Adversarial examples challenge application of the AI deep model. Its theoretical basis is becoming more and more mature and complete, but, in the process of practical application, due to its various generation methods, it is almost impossible for security personnel to prevent. The object detection system based on deep learning is powerful, requires a small amount of human participation and greatly reduces the costs of time and money. However, in medical-, financial-, military- and civil-safety-related fields, such as automatic driving, it is unacceptable to fail to ensure the safety of the correct operation of the system. The high rate of return has also spawned more and more high-tech crimes. Therefore, it is of great practical significance to carry out attack and defense training of the deep learning model.

First, this paper analyzed the principle of generating adversarial examples in the actual scene. Artificial intelligence is widely used in security-related fields, such as finance, banking and transportation. Hackers and counterfeiters are more likely to attack the deep model through data fabrication. In view of this kind of security hidden danger, this paper proposed an adversarial examples generation algorithm (Re-AEG) to attack specific objects in digital images. The core idea of the algorithm is to accurately attack one or more specific objects in the image, which affects the accuracy of detection. In the implementation process, this paper first realized the adversarial perturbation algorithm generated in the restricted area, which can quickly converge with a high success rate and mislead YOLOv4. On the other hand, this paper tested the generation algorithm of an adversarial patch in a restricted area. The experiments showed that the success rate of the latter depends on the size of the target object and the ratio of generated patch to target object. The attack effect of the generated patch is not as obvious as that of adversarial perturbation.

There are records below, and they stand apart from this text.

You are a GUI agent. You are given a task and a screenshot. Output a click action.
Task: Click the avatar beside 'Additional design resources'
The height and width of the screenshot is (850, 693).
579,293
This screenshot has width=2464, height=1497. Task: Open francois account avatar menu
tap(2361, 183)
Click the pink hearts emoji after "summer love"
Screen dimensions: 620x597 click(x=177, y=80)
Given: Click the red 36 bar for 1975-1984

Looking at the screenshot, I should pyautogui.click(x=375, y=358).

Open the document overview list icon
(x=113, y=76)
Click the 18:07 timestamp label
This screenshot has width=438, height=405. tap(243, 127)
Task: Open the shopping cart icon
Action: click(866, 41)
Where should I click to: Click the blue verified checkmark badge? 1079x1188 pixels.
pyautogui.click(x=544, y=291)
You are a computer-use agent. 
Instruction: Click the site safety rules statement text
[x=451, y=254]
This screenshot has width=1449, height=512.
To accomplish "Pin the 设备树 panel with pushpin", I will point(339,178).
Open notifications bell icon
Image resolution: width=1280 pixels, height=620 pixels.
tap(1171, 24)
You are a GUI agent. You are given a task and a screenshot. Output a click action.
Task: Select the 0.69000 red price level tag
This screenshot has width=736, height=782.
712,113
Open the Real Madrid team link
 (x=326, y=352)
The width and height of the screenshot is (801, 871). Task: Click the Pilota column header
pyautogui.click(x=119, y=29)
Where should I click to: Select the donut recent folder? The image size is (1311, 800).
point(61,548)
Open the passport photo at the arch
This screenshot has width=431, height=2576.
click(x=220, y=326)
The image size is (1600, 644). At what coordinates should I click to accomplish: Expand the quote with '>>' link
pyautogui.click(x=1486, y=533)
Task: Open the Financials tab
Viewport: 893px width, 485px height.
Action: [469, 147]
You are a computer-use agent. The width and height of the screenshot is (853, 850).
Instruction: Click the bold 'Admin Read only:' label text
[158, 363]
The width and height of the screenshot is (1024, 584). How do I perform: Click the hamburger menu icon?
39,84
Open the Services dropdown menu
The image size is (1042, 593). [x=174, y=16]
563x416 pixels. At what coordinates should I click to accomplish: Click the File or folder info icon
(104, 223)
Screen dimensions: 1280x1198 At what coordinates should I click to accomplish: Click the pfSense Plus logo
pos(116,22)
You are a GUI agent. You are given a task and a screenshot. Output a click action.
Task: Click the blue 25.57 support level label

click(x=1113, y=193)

The experiment in this paper was carried out in the digital domain. One of the reasons is that the adversarial examples are limited to a certain local area. This area accounts for a small proportion relative to the whole image, and the number of pixels modified by the generated perturbation is smaller. Therefore, if a physical attack is implemented, the error (noise pixels) generated by the scanner or printer may be greater than the generated adversarial examples.

Different from the traditional malicious program attacks, an attack on the deep model occurs in the stage of deploying models, which is more difficult to defend against and find. The research of this paper integrated two basic forms of adversarial examples to attack digital images flexibly. This study is of great significance to improve the robustness of the deep model.